Auch hochmoderne und vermeintlich schonendere Wasserkraftwerke schädigen die Ökosysteme von Flüssen erheblich.
Das zeigt eine Studie von Prof. Jürgen Geist vom Lehrstuhl für Aquatische Systembiologie an der TUM School of Life Sciences, die in der Zeitschrift „Journal of Applied Ecology“ veröffentlicht wurde. Geist untersuchte mit seinem Team an fünf Standorten in Bayern die Veränderungen der komplexen Lebensgemeinschaften in Flüssen vor und nach dem Einbau von Wasserkraftwerken. Dabei wurden nicht nur die Fische, sondern vor allem auch Kleinstlebewesen, Wasserpflanzen und Algenbewuchs betrachtet.
Viele negative Folgen
An allen Standorten seien signifikante Unterschiede der Lebensbedingungen festzustellen gewesen, betont Geist. Dies betreffe sowohl die Situation oberhalb und unterhalb der Kraftwerke also auch vor und nach dem Einbau. „Anders als erhofft und von den Betreibern auch prognostiziert, haben die neuen Kraftwerkstypen die Habitatbedingungen für strömungsliebende Arten nicht verbessert“, konstatiert der Biologe. Besonders die Nachrüstung bestehender Wehre in Verbindung mit weiteren Aufstauungen hätten negative Auswirkungen.

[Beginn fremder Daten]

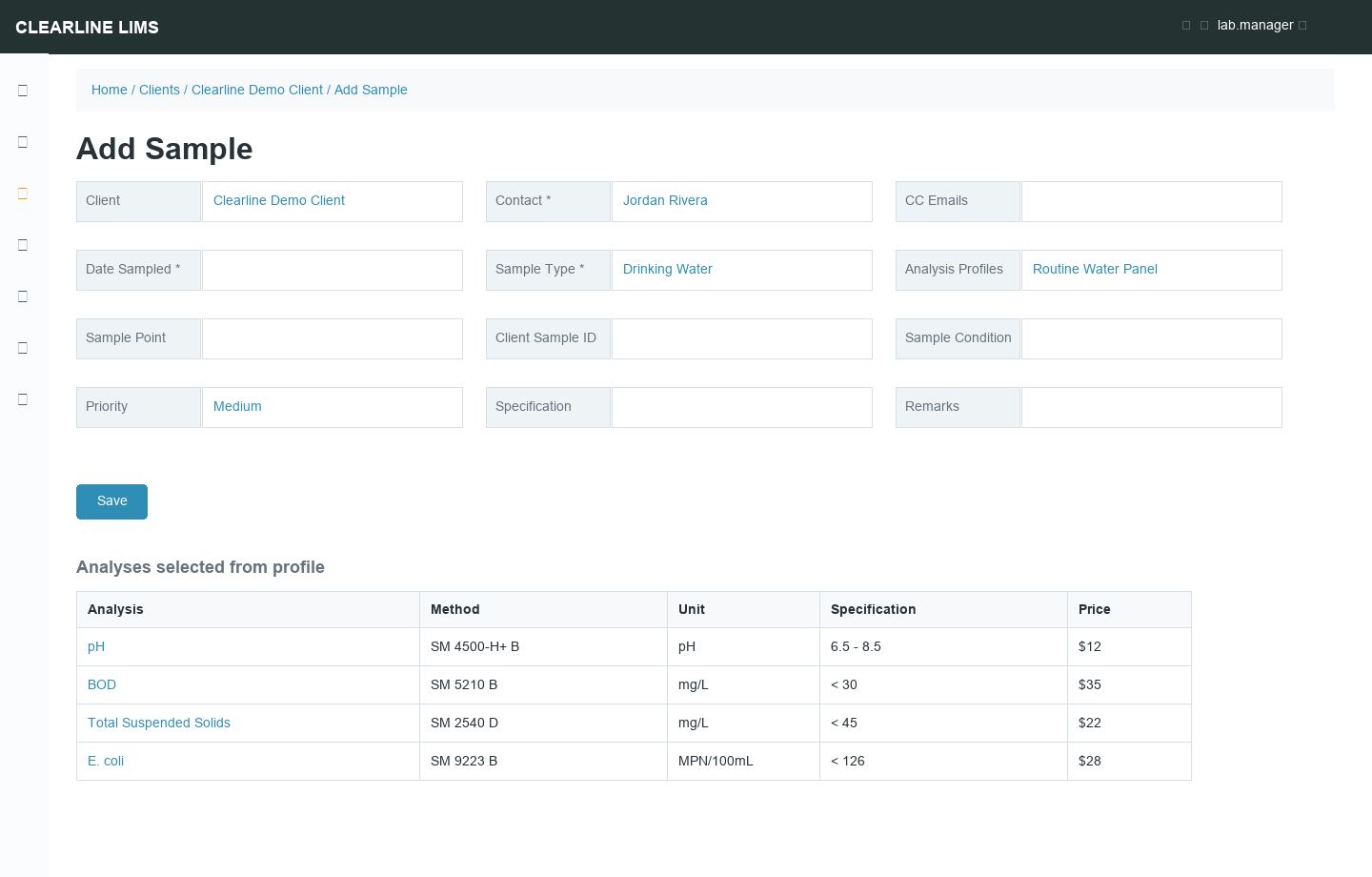1372x877 pixels.
Task: Open Analysis Profiles field showing Routine Water Panel
Action: [x=1151, y=270]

Wasserkraftwerke: Erhebliche Schädigung von Fischen
„Bereits bei der Planung künftiger Anlagen müssen zusätzlich zur Frage der zum Teil erheblichen Schädigung von Fischen bei der Passage von Wasserkraftanlagen, auch die bisher vernachlässigten Auswirkungen auf den Lebensraum und das Nahrungsnetz berücksichtigt werden. Es geht dabei um die ökologische Durchgängigkeit und Verbindung von verschiedenen Flussabschnitten als wichtiges Kriterium für gesunde Flusssysteme“, sagte Geist. Die Anforderungen sind in der EU Wasserrahmenrichtlinie definiert.
Wassertiefe und Fließgeschwindigkeit als wichtige Kriterien
Dämme und Wehre hätten ohnehin negative Auswirkungen auf die Artenvielfalt, was durch bestimmte Kraftwerkstypen noch einmal verstärkt werde. Der Biologe nannte insbesondere die Standorte Großweil und Au. Dort habe etwa die Anhebung des Stauziels die Zahl der Larven von Eintagsfliegen, Steinfliegen und Köcherfliegen im wehrnahen Oberwasserbereich signifikant reduziert. „Die Erhöhung der Wassertiefe und die Reduzierung der Fließgeschwindigkeit in flussaufwärts gelegenen Bereichen verringert den Austausch von sauerstoffreichem Wasser mit dem sogenannten Kieslückensystem am Gewässerboden, einem wichtigen Lebensraum für viele Organismen, was insbesondere bei anspruchsvollen Kleinlebewesen zu einem geringeren Vorkommen führt.“
Die Studie wurde an fünf verschiedenen Flüssen in Bayern durchgeführt. An allen Standorten waren vor Beginn der Untersuchungen bereits verschiedene Typen von Querbauwerken ohne Wasserkraftnutzung vorhanden. Von 2014 bis 2020 wurden dort sogenannte innovative Wasserkraftanlagen eingebaut. An den Untersuchungsstandorten Au und Großweil (Iller und Loisach) wurden dabei die bestehenden Wehre durch neue Wehre ersetzt, während an den Untersuchungsstandorten Heckerwehr, Eixendorf und Baierbrunn (Roth, Schwarzach, Isar) keine Veränderungen an den bestehenden Wehren vorgenommen wurden und der Oberwasserspiegel gleichblieb.